Segment Start: PASSAGE FOR REVIEW

Singapore student diagnosed with active TB, MOH screening students, teachers
A TB case in Singapore school has been reported. MOH is currently screening students and teachers at the school, and the results are pending.
A secondary school student in Singapore has been diagnosed with active TB (Tuberculosis).
The case was reported at Bukit View Secondary School on April 26, 2018. The Ministry of Health (MOH) is currently screening students and teachers at the school, and the results are pending.
TB case in Singapore school reported
An MOH spokesman told The Straits Times, "The patient was started on treatment and placed on medical leave after the clinical-diagnosis of TB was made. Contact screening has been started, and results are currently pending."
The patient is no longer contagious.
Only those who had been in close and prolonged contact with the infectious individual need to be screened by the Tuberculosis Control Unit (TBCU).
The school is monitoring the situation closely with TBCU. Vice-principal Shirley Lee told The Straits Times, "The health and safety of our students and staff are our utmost concern. We will also extend the necessary support to ensure the well-being of the school community."
In March 2017, a staff member at PCF Sparkletots pre-school, Clementi, was diagnosed with active tuberculosis. Four staff members and 39 kids were diagnosed with latent TB and received treatment.

Segment End: PASSAGE FOR REVIEW
Segment Start: SUPPLIED DATA

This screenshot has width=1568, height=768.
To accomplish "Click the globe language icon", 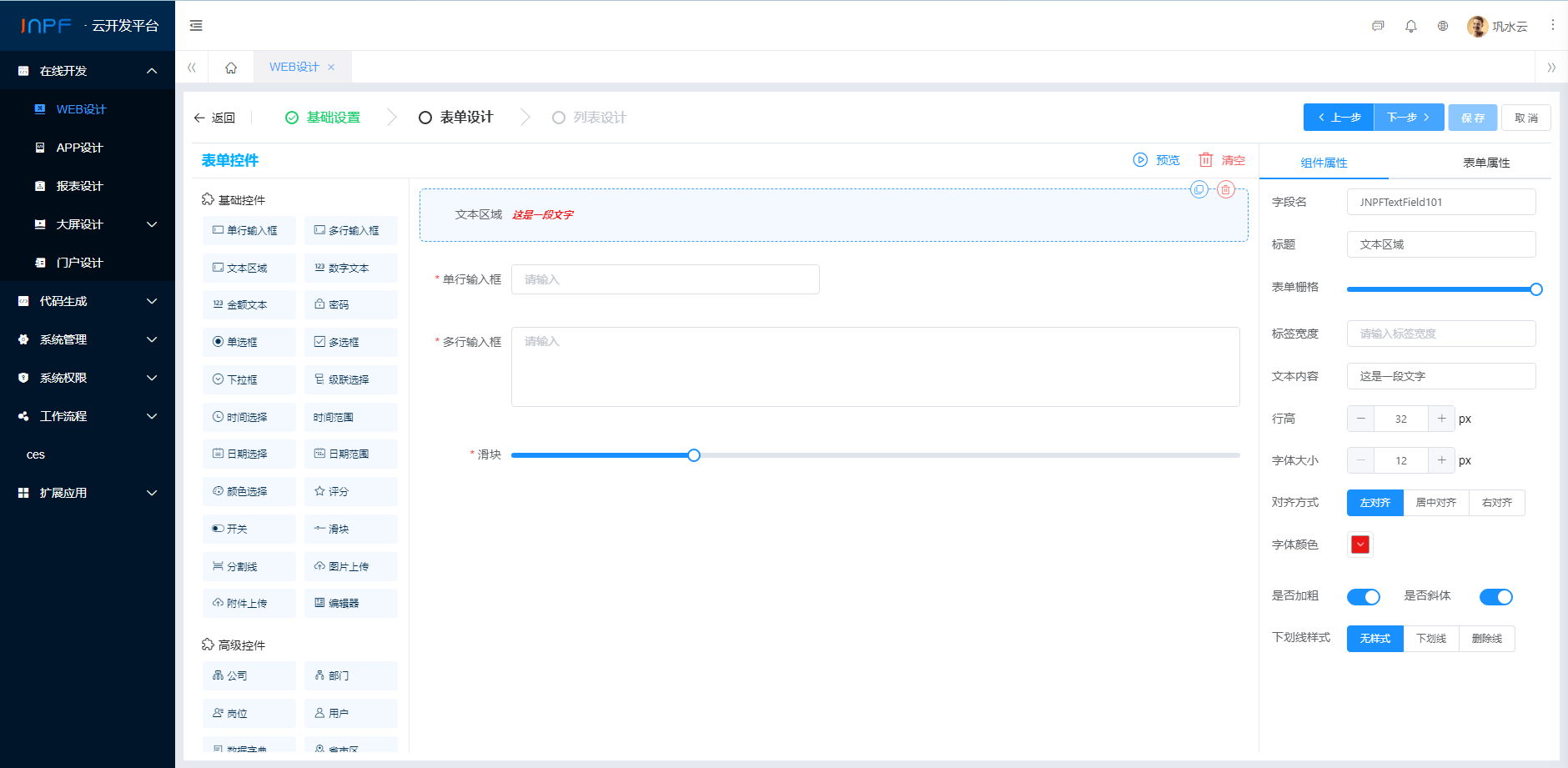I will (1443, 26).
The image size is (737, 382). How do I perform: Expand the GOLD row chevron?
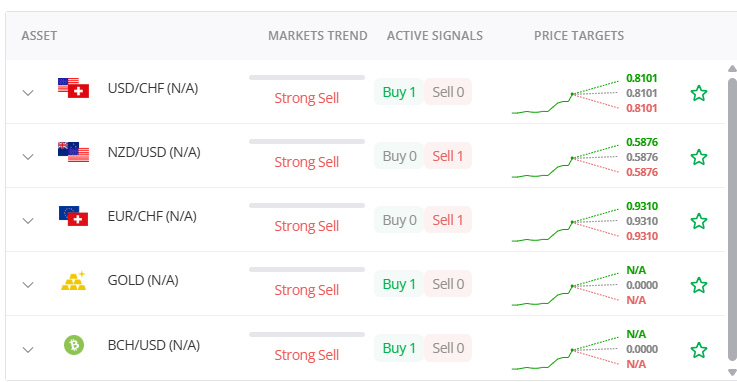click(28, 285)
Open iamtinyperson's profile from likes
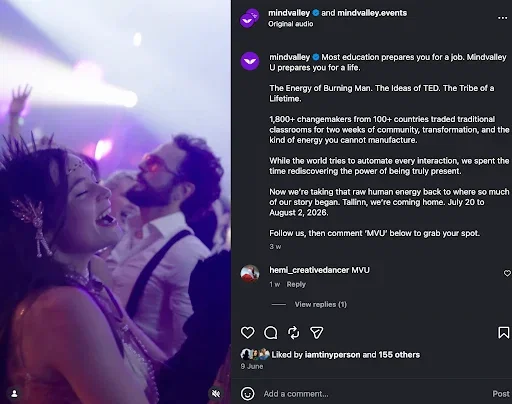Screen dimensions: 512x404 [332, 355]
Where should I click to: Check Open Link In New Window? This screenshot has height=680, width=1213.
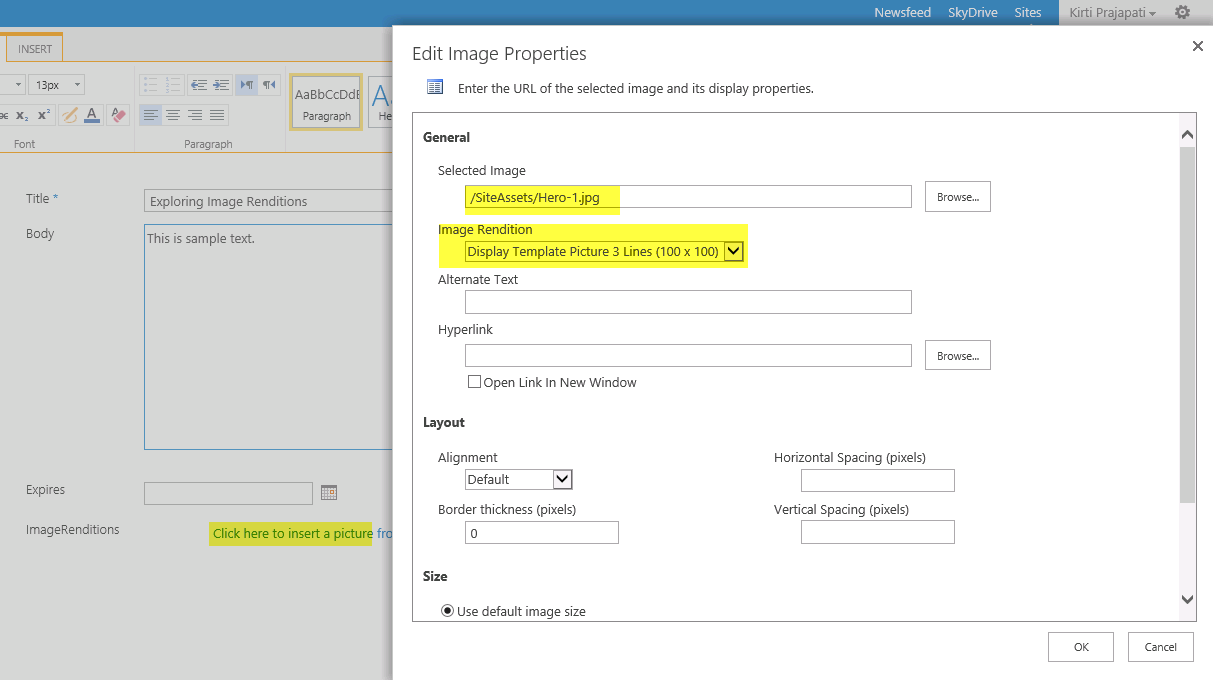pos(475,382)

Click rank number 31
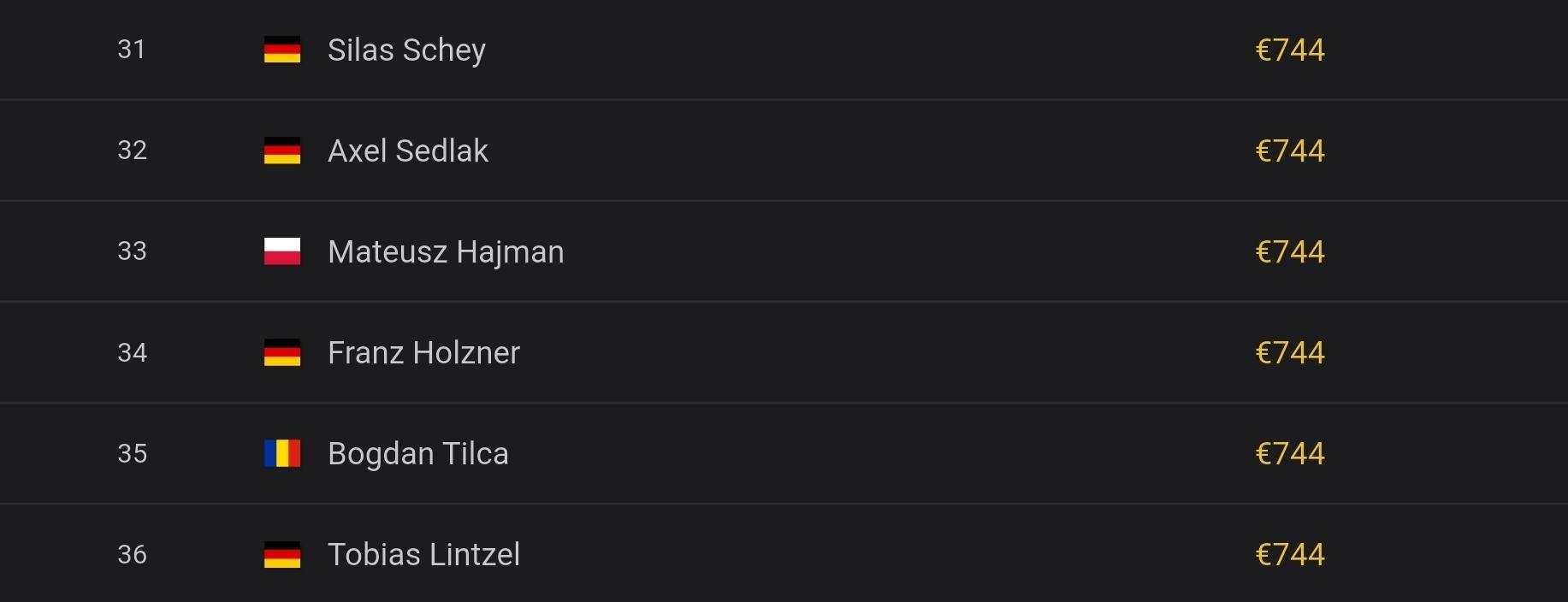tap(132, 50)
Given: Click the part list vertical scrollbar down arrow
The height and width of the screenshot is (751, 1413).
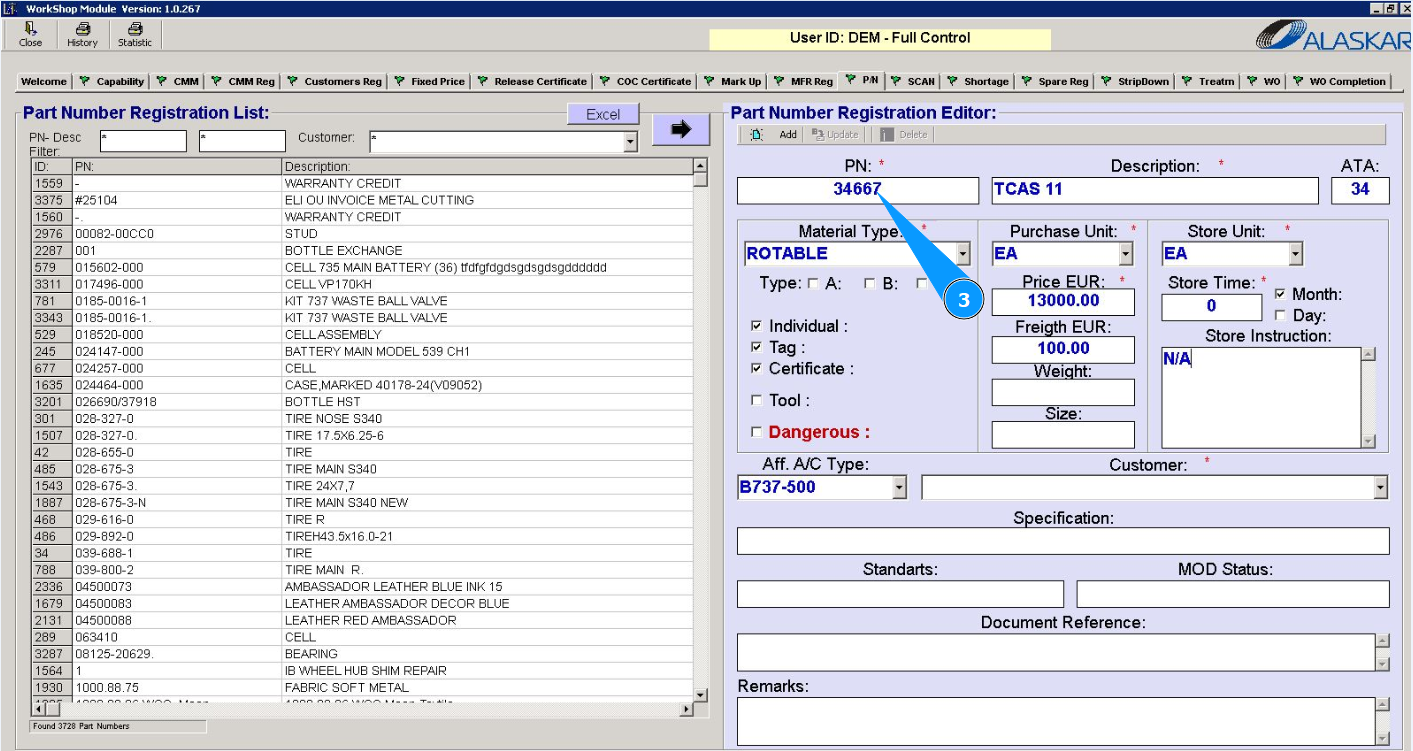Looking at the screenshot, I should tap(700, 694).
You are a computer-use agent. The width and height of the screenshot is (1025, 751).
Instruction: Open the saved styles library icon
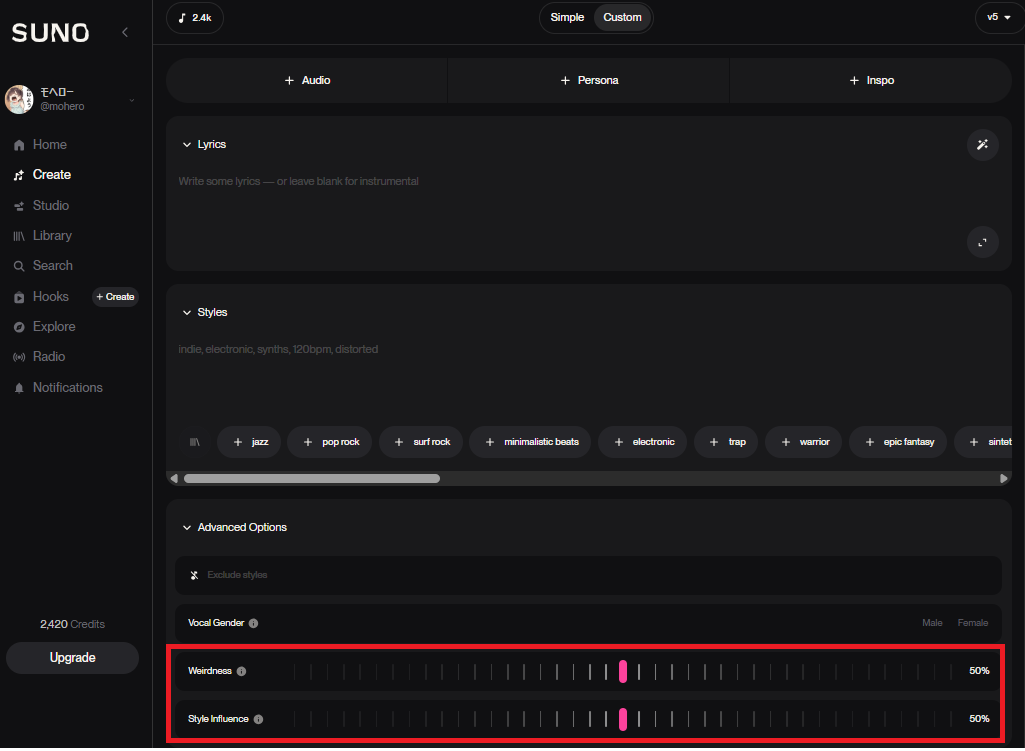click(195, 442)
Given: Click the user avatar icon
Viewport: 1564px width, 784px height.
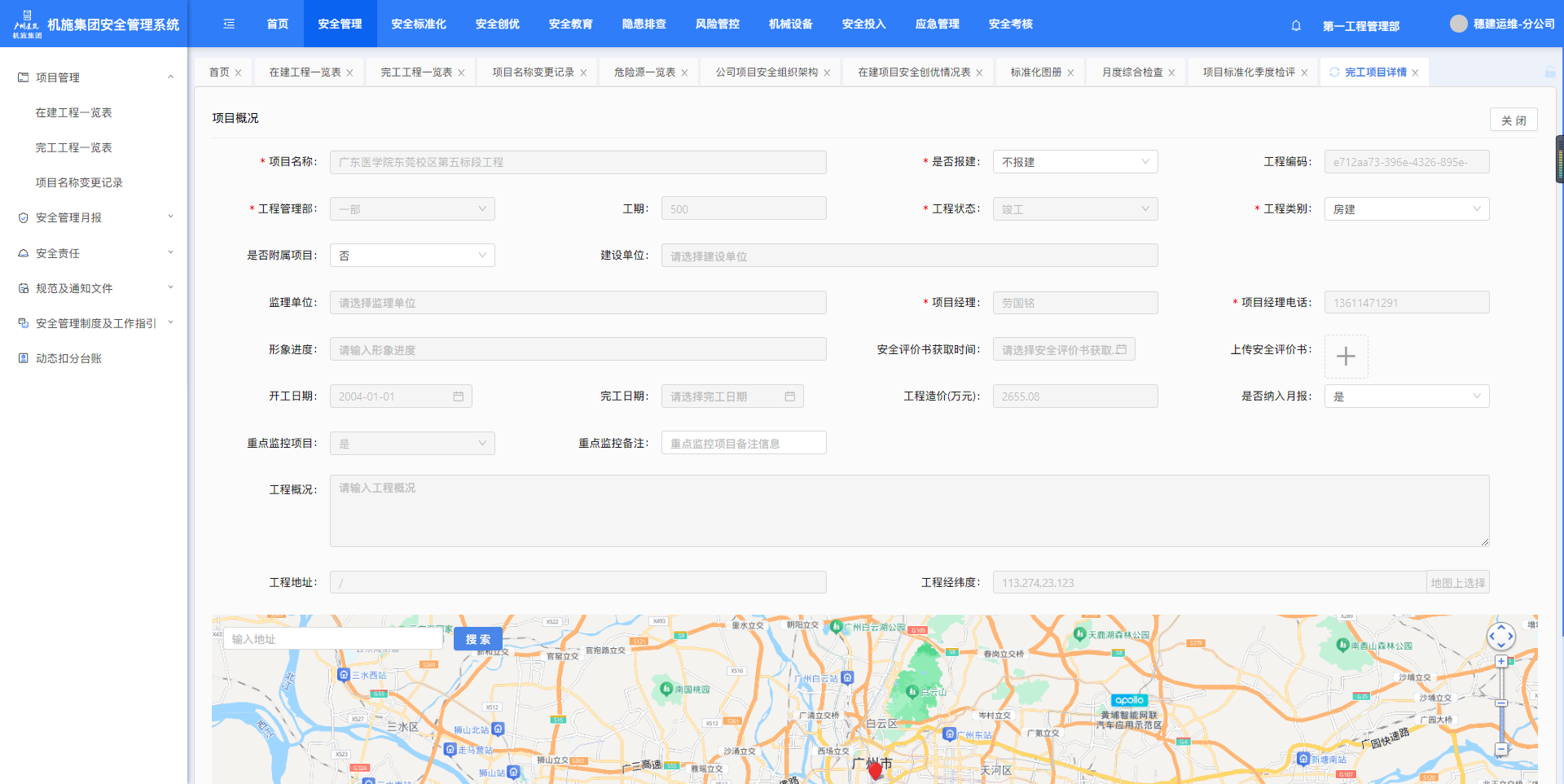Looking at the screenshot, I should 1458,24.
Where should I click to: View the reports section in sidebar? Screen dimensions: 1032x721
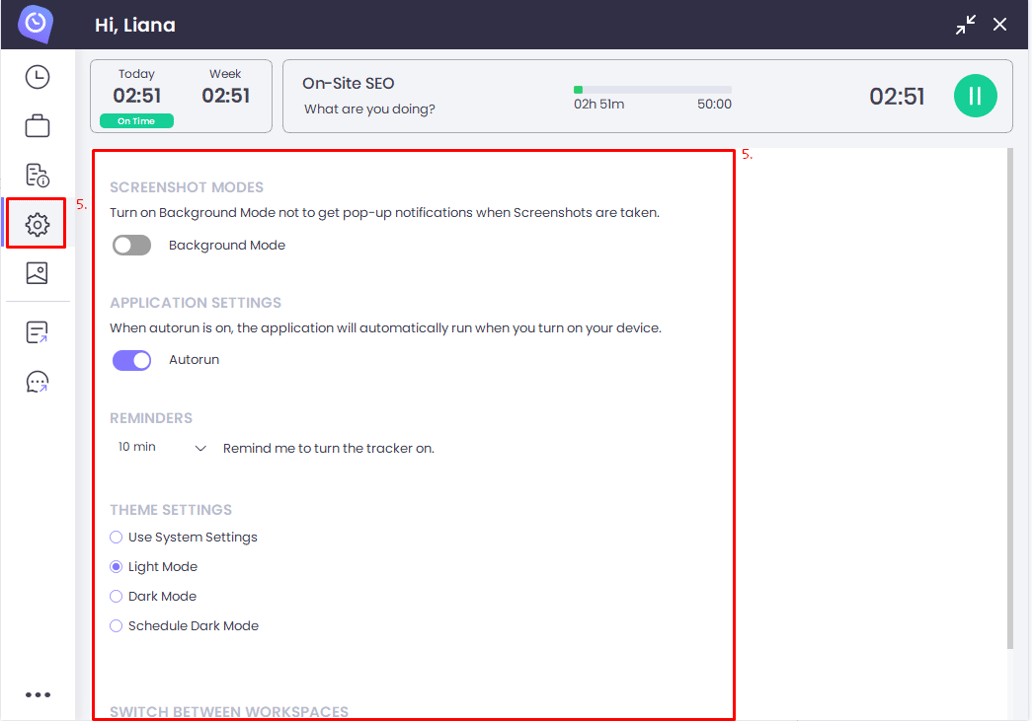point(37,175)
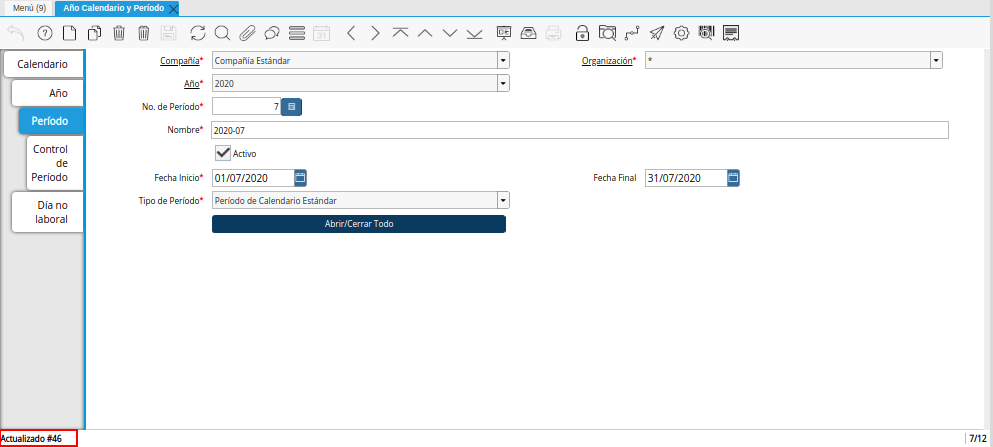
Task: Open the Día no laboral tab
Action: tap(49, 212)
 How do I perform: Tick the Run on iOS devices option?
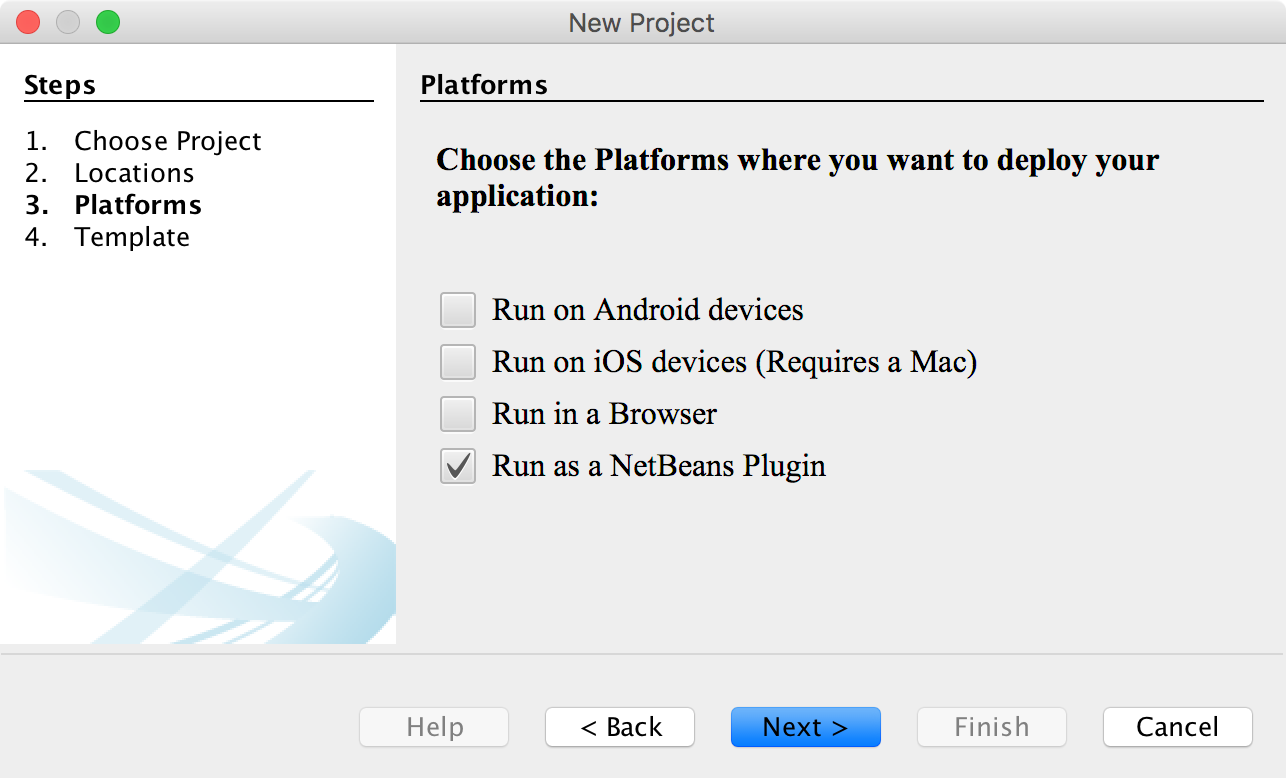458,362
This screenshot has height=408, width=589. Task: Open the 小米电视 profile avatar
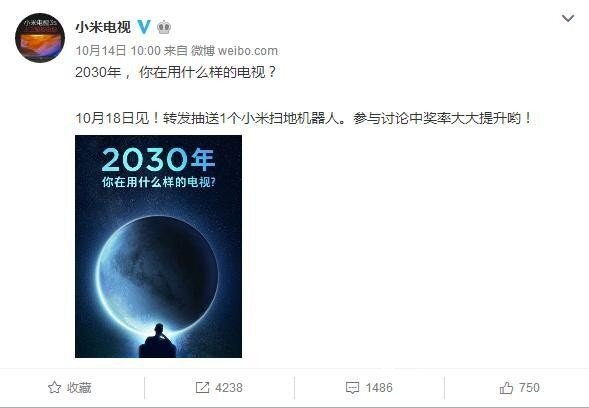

Segment End: SUPPLIED DATA

▸ **PROBLEMS TO SOLVE**:
a - Name every organization, including schools, that the news report about the TB case mentions.
b - Reproduce the part of the news report about the TB case starting at "A secondary school" and ending at "no longer contagious.".

▸ **SOLUTIONS BELOW**:
a -
- Bukit View Secondary School
- The Ministry of Health (MOH)
- The Straits Times
- The Tuberculosis Control Unit (TBCU)
- PCF Sparkletots pre-school, Clementi

b -
A secondary school student in Singapore has been diagnosed with active TB (Tuberculosis).
The case was reported at Bukit View Secondary School on April 26, 2018. The Ministry of Health (MOH) is currently screening students and teachers at the school, and the results are pending.
TB case in Singapore school reported
An MOH spokesman told The Straits Times, "The patient was started on treatment and placed on medical leave after the clinical-diagnosis of TB was made. Contact screening has been started, and results are currently pending."
The patient is no longer contagious.